[Record set]
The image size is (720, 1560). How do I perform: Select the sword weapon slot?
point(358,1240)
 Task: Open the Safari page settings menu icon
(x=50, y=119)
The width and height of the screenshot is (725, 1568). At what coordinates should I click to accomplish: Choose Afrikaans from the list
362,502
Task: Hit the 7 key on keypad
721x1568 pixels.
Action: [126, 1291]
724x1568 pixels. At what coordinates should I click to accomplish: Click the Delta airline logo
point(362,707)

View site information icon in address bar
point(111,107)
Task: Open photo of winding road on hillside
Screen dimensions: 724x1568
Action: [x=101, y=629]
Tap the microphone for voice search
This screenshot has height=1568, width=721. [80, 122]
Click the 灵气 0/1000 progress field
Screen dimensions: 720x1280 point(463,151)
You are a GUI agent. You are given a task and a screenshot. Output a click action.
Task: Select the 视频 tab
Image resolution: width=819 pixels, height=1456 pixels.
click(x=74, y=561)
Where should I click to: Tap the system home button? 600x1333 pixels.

[Do this] Return all of the lines above, word for word and in the same order, without changing or dropping any of them.

[Response]
The image size is (720, 1560). How do I perform: Select the sword weapon slot?
point(358,1240)
 Task: Open the Safari page settings menu icon
(x=50, y=119)
The width and height of the screenshot is (725, 1568). At what coordinates should I click to accomplish: Choose Afrikaans from the list
362,502
Task: Hit the 7 key on keypad
721x1568 pixels.
Action: [126, 1291]
724x1568 pixels. At what coordinates should I click to accomplish: Click the Delta airline logo
point(362,707)

View site information icon in address bar
point(111,107)
Task: Open photo of winding road on hillside
Screen dimensions: 724x1568
Action: [x=101, y=629]
Tap the microphone for voice search
This screenshot has height=1568, width=721. [80, 122]
Click the 灵气 0/1000 progress field
Screen dimensions: 720x1280 point(463,151)
You are a GUI agent. You are given a task and a screenshot. Output a click action.
Task: Select the 视频 tab
Image resolution: width=819 pixels, height=1456 pixels.
click(x=74, y=561)
Where should I click to: Tap the system home button? 600x1333 pixels.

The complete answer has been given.